> **Exercise materials**:
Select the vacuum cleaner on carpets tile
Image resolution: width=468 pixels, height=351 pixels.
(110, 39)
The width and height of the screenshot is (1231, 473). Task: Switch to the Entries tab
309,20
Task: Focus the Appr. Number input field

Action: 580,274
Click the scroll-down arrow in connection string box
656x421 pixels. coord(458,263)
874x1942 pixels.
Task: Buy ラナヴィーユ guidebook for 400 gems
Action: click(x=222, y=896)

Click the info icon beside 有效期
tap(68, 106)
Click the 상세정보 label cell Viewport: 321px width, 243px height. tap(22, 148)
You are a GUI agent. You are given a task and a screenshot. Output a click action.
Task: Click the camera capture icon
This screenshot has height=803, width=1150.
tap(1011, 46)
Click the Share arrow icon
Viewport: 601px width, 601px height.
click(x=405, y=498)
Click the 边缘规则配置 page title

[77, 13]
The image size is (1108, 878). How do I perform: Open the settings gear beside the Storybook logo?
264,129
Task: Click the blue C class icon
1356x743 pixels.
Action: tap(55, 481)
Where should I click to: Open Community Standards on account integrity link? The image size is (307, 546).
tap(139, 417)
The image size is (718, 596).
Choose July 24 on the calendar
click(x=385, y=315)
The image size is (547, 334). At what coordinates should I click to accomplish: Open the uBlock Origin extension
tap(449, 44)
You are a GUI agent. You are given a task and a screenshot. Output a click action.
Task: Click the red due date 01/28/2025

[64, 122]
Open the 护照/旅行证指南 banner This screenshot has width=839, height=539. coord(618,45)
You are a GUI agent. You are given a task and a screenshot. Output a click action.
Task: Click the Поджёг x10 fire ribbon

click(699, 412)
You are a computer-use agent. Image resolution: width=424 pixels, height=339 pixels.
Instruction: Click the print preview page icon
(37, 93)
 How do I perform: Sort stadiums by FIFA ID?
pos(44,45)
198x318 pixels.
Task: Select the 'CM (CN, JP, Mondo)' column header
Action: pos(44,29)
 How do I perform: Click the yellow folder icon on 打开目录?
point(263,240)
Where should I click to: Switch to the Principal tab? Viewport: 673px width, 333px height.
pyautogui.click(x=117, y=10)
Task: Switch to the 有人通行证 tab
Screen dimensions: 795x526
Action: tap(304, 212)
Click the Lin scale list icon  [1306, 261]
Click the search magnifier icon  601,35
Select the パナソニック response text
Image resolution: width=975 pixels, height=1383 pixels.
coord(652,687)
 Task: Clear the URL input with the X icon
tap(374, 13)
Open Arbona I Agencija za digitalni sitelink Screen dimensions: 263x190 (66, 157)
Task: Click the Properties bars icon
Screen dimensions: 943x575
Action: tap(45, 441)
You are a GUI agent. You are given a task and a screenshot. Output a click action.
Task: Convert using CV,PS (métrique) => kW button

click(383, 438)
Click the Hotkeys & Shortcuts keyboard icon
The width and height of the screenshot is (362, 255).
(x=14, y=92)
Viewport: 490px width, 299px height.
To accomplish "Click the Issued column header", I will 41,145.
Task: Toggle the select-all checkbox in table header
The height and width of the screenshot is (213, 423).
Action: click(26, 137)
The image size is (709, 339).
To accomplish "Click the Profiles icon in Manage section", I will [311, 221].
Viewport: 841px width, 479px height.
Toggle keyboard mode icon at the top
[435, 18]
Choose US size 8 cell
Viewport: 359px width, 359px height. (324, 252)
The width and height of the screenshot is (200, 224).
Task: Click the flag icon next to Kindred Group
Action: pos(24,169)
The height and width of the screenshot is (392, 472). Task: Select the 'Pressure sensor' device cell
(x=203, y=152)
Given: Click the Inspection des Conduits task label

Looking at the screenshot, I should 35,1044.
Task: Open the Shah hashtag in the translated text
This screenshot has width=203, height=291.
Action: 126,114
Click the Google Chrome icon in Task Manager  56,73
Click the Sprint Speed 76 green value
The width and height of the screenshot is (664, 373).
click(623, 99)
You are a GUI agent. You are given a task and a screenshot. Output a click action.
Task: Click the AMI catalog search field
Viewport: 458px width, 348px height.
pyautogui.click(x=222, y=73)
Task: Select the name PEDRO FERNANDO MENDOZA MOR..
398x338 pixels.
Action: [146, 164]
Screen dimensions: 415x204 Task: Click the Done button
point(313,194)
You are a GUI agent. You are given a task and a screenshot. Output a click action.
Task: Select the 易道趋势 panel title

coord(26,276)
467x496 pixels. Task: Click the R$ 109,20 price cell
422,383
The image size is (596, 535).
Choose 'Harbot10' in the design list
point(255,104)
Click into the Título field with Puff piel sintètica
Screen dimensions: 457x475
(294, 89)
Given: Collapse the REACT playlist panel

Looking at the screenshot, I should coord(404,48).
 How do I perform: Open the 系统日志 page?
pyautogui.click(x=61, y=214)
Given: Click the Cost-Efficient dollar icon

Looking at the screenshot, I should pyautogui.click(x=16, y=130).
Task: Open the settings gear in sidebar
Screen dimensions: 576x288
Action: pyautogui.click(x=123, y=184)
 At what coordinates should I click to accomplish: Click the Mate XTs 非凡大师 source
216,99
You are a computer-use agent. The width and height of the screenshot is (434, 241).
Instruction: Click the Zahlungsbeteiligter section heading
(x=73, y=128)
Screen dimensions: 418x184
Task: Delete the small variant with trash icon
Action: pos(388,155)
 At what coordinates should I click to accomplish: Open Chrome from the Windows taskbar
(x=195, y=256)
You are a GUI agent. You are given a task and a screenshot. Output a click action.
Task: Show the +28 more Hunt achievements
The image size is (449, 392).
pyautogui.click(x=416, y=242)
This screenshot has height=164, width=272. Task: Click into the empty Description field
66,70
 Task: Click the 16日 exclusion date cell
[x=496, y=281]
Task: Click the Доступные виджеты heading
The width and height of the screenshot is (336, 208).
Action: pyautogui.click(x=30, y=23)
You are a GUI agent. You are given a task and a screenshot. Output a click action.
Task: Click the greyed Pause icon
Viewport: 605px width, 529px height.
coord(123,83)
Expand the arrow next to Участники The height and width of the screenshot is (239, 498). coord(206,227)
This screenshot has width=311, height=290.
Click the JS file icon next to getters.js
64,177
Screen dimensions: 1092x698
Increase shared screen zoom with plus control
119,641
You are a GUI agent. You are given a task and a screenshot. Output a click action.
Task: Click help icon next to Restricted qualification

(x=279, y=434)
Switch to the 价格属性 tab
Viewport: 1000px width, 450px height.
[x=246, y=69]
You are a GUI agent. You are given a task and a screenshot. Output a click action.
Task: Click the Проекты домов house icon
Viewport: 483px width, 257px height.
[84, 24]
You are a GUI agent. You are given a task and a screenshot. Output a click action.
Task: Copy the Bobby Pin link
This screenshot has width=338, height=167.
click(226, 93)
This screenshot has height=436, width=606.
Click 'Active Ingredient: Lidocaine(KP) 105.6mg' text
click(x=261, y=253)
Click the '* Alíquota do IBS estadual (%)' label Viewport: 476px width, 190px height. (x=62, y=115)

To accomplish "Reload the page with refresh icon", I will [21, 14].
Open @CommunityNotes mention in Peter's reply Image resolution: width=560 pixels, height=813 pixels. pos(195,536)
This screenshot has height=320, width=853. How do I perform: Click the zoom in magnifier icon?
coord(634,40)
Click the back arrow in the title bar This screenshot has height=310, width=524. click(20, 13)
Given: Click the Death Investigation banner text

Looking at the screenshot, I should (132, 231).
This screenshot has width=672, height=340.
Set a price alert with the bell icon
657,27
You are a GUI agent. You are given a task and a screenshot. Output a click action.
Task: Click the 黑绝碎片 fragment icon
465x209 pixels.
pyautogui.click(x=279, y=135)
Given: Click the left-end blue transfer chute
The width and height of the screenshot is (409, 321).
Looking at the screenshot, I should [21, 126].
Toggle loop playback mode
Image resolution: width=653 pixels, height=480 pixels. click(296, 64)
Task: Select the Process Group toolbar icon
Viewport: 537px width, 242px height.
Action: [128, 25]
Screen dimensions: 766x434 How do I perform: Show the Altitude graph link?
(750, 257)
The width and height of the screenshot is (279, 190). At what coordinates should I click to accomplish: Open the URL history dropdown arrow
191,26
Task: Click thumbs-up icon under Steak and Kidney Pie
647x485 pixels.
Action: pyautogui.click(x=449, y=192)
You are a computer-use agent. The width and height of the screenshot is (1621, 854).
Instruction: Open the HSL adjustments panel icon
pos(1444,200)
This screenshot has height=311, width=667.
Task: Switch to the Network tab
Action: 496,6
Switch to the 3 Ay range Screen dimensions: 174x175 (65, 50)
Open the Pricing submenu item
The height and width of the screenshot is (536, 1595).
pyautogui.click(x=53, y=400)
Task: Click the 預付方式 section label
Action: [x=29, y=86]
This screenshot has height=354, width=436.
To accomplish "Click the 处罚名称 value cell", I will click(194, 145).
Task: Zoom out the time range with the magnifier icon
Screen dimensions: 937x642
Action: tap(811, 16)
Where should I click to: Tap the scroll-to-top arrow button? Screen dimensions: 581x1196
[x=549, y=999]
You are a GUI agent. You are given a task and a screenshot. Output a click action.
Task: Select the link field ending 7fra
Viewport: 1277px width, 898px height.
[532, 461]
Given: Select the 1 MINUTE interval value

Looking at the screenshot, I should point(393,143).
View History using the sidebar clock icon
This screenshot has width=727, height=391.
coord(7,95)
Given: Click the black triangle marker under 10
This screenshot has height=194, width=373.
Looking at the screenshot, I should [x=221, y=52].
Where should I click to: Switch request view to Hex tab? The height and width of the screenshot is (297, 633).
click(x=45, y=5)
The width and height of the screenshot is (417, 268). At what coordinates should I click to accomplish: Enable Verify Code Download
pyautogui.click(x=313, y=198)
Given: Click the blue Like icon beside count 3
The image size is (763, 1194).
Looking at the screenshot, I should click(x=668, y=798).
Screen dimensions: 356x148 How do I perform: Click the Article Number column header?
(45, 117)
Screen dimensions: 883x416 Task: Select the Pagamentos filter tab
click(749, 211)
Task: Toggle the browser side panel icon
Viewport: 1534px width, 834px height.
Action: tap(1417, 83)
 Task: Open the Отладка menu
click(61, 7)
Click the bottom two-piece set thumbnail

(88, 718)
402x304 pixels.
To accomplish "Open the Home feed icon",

> **What the task requires**: From the entries above, give again exactly the lines running from the line with "Viewport: 483px width, 257px height." to the line with "is (1621, 854)."; include both of those lines.

> **Your solution**:
Viewport: 483px width, 257px height.
[84, 24]
You are a GUI agent. You are given a task and a screenshot. Output a click action.
Task: Copy the Bobby Pin link
This screenshot has width=338, height=167.
click(226, 93)
This screenshot has height=436, width=606.
Click 'Active Ingredient: Lidocaine(KP) 105.6mg' text
click(x=261, y=253)
Click the '* Alíquota do IBS estadual (%)' label Viewport: 476px width, 190px height. (x=62, y=115)

To accomplish "Reload the page with refresh icon", I will [21, 14].
Open @CommunityNotes mention in Peter's reply Image resolution: width=560 pixels, height=813 pixels. pos(195,536)
This screenshot has height=320, width=853. How do I perform: Click the zoom in magnifier icon?
coord(634,40)
Click the back arrow in the title bar This screenshot has height=310, width=524. click(20, 13)
Given: Click the Death Investigation banner text

Looking at the screenshot, I should (132, 231).
This screenshot has width=672, height=340.
Set a price alert with the bell icon
657,27
You are a GUI agent. You are given a task and a screenshot. Output a click action.
Task: Click the 黑绝碎片 fragment icon
465x209 pixels.
pyautogui.click(x=279, y=135)
Given: Click the left-end blue transfer chute
The width and height of the screenshot is (409, 321).
Looking at the screenshot, I should [21, 126].
Toggle loop playback mode
Image resolution: width=653 pixels, height=480 pixels. click(296, 64)
Task: Select the Process Group toolbar icon
Viewport: 537px width, 242px height.
Action: [128, 25]
Screen dimensions: 766x434 How do I perform: Show the Altitude graph link?
(750, 257)
The width and height of the screenshot is (279, 190). At what coordinates should I click to accomplish: Open the URL history dropdown arrow
191,26
Task: Click thumbs-up icon under Steak and Kidney Pie
647x485 pixels.
Action: pyautogui.click(x=449, y=192)
You are a computer-use agent. The width and height of the screenshot is (1621, 854).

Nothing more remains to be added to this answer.